_Görev ayrıntıları_:
Sonbahar yazısında "Ekseriyet, ölüm, ayrılık, kavuşma, acizlik" ifadesinden "çalıyoruz; kime ne?" ifadesine kadar olan bölümü hiçbir değişiklik yapmadan aktarın.

Sonbahar gelmiş hoş  gelmiş.... 

Güneş yer yer o sıcak ve sevimli yüzünü gösterse de git gide soğuyan havalar, sarılı, kırmızılı, turunculu, yeşili renk renk öbek öbek sokakları süsleyen yapraklar sonbaharın iyiden iyiye geldiğini müjdeliyor… 

Ekseriyet, ölüm, ayrılık, kavuşma, acizlik gibi duygular üzerinden insanın ruhuyla kurduğu subjektif ilişkiyle bir bakıma yaşamın anlamını sorgulama mevsimi olarak değerlendirilen sonbahar, çokçası insanın özüne yönelik ontolojik çözümlemelere kapı aralar.

Hal böyle olunca, adı çıkmış dokuza inmez sekize bu mevsimin...

Yer yer haklılık payı olsa da yine de insaf ölçüleriyle değerlendirmiyoruz sonbaharı bendenize göre…

Eskiden beridir içimiz kararmış da çatacak yer arıyoruz…Sonbahar da mevsimlerin en sessizi, en garibi ya hırsımızı ondan çıkarıyoruz…

Oysa ne güzel nimetleri vardır sonbaharın...

Şıp şıp damlayan yağmur damlalarıyla ıslanan toprağın o keskin kokusunun bağrı yanık türkülere karışışı…

O türkü ki; biri yanık yanık, ben 'melâmet' hırkasını, kendim geydim eynime diye söylüyor. Gidip çıkartıyoruz o hırkayı gülerek. Hüzünleri taşa çalıyoruz; kime ne?

Bizim gibi köy hayatının mayasıyla yoğrulanlar elbet bilirler, soğuk kış günlerinde kahvaltı sofralarımızı tatlandıran reçellerin, tadı damağımızda kalan konservelerin, salçalarının hazırlanışının zahmetli ve bir o kadar da keyifli yolculuğunu…

Evlerin bacalarından tüten dumanların kül rengi bulutlara karışarak öyle şiirsel fotoğraflar sunar ki, nice şairler mısralarını sonbaharın renkleriyle süslemişlerdir…

Çiçekli badem ağaçlarını unut.

Değmez,

Bu bahiste

Geri gelmesi mümkün olmayan hatırlanmamalı.

Islak saçlarını güneşte kurut

Olgun meyvelerin baygınlığıyla parıldasın

Nemli, ağır kızıltılar…

Sevgilim, sevgilim,

Mevsim

Sonbahar…

Der Nazım Hikmet…

Durgun havuzları işlesin bırak

Yaprakların güneş ve ölüm rengi,

Sen kalbini dinle, ufkuna bak.

_Ham veri_:

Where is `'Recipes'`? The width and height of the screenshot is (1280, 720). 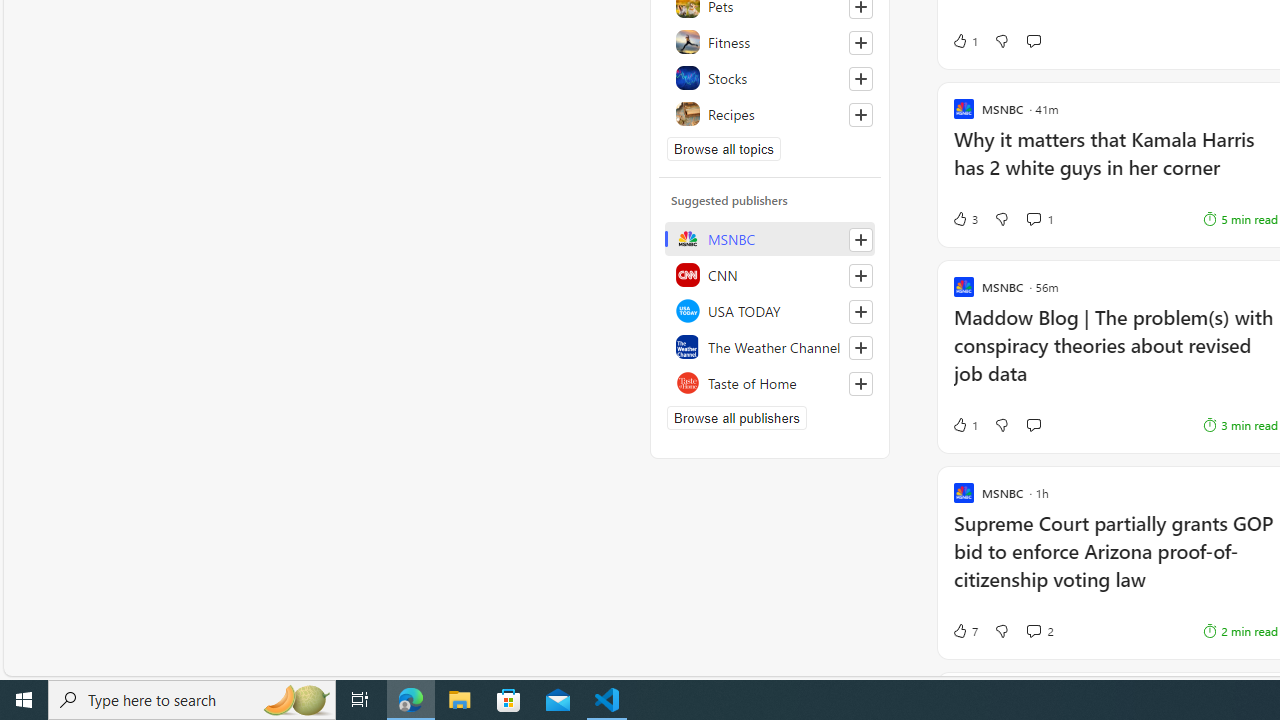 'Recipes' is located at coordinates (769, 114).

...

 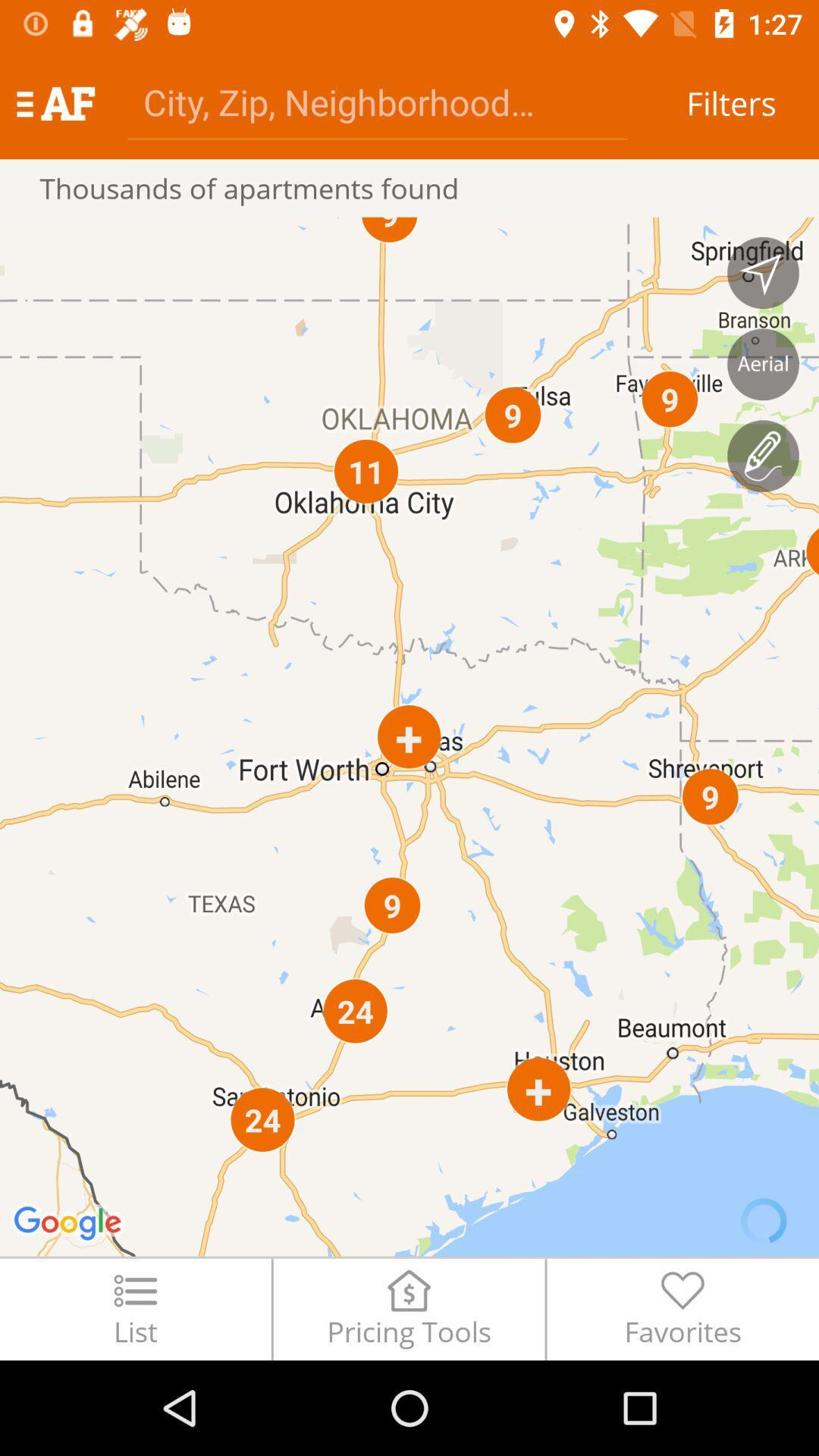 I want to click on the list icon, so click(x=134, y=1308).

_Tamamlanan alıştırma_:
Ekseriyet, ölüm, ayrılık, kavuşma, acizlik gibi duygular üzerinden insanın ruhuyla kurduğu subjektif ilişkiyle bir bakıma yaşamın anlamını sorgulama mevsimi olarak değerlendirilen sonbahar, çokçası insanın özüne yönelik ontolojik çözümlemelere kapı aralar.

Hal böyle olunca, adı çıkmış dokuza inmez sekize bu mevsimin...

Yer yer haklılık payı olsa da yine de insaf ölçüleriyle değerlendirmiyoruz sonbaharı bendenize göre…

Eskiden beridir içimiz kararmış da çatacak yer arıyoruz…Sonbahar da mevsimlerin en sessizi, en garibi ya hırsımızı ondan çıkarıyoruz…

Oysa ne güzel nimetleri vardır sonbaharın...

Şıp şıp damlayan yağmur damlalarıyla ıslanan toprağın o keskin kokusunun bağrı yanık türkülere karışışı…

O türkü ki; biri yanık yanık, ben 'melâmet' hırkasını, kendim geydim eynime diye söylüyor. Gidip çıkartıyoruz o hırkayı gülerek. Hüzünleri taşa çalıyoruz; kime ne?